Silhouette of a person with a storm cloud head emitting lightning bolts over a rainy landscape

At times, I don’t want to be around people.

That feeling is more common than people admit, but the reason behind it matters a lot.

There’s a difference between:

Needing space to recharge (which is healthy), and wanting to withdraw from people entirely or often (which can signal something deeper).

More often than not, I feel better off unalive. I have envisioned my passing quite often. Anything I do is not good enough.

I feel that there are no options. No matter how much I try, it’s not good enough. The only reason I have not yet acted is the space between me and a bottle of drugs.

I feel used by people, and the relationships are based on what people can get from me.

These are times of my darkest thoughts. If I make it tomorrow, it is another day to survive.

There are still nights when the weight of everything feels unbearable—when the silence gets loud, and the thoughts return without warning. Nights simply making it to the next day feels like more than it should.

But I’ve come to understand something in those moments.

Surviving is nothing.

It may not look like progress. It may not feel like strength. But choosing to stay—when every part of you is tired, when your mind tells you there is no reason to—means something. More than most people will ever see.

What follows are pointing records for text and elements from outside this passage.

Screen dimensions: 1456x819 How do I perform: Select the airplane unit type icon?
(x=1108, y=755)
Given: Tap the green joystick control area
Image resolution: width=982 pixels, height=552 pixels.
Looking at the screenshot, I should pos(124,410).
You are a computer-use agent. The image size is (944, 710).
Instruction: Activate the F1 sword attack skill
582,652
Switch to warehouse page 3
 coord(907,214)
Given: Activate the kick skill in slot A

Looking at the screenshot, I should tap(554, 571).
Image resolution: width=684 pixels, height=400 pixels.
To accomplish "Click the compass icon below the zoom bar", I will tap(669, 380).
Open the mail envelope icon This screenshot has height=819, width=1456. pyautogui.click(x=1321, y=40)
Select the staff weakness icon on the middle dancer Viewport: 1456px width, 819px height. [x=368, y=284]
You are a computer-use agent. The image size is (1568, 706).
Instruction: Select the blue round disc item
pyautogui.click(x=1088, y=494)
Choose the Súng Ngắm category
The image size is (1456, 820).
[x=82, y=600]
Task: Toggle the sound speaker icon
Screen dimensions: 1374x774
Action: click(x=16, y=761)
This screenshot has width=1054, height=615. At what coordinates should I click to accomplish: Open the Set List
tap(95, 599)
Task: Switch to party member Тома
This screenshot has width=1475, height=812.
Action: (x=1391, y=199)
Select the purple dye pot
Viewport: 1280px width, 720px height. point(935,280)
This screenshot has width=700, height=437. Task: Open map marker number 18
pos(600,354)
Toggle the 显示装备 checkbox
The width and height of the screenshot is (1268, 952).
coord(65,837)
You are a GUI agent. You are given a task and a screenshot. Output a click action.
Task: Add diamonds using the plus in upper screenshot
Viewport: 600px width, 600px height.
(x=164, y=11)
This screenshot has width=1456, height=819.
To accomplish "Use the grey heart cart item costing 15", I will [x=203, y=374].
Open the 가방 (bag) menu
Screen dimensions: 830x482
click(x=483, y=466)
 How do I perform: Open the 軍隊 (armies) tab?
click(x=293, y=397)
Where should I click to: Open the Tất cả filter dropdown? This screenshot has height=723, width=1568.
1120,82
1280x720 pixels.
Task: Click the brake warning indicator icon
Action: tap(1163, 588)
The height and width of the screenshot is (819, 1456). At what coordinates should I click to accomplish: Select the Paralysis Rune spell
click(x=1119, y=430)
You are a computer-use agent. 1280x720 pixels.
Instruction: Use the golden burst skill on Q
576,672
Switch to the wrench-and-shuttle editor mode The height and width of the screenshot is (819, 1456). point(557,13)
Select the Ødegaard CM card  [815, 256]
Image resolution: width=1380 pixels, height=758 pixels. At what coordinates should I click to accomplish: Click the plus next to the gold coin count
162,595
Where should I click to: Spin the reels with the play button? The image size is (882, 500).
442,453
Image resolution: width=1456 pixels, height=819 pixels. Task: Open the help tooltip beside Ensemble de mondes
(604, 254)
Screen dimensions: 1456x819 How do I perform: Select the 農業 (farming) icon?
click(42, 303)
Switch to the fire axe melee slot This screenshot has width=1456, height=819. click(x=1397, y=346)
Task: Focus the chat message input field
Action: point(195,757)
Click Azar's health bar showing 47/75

I don’t have all the answers. There are still parts of my story that feel unfinished, parts of myself I am still trying to understand. And maybe that’s the truth of it—this isn’t a story about having it all figured out.

It’s about continuing, even when it doesn’t make sense.

Maybe tomorrow won’t be easier. Maybe the questions will still be there. But as long as I am here, there is still something unwritten.

And for now, that must be enough. Surviving another day is all I can do.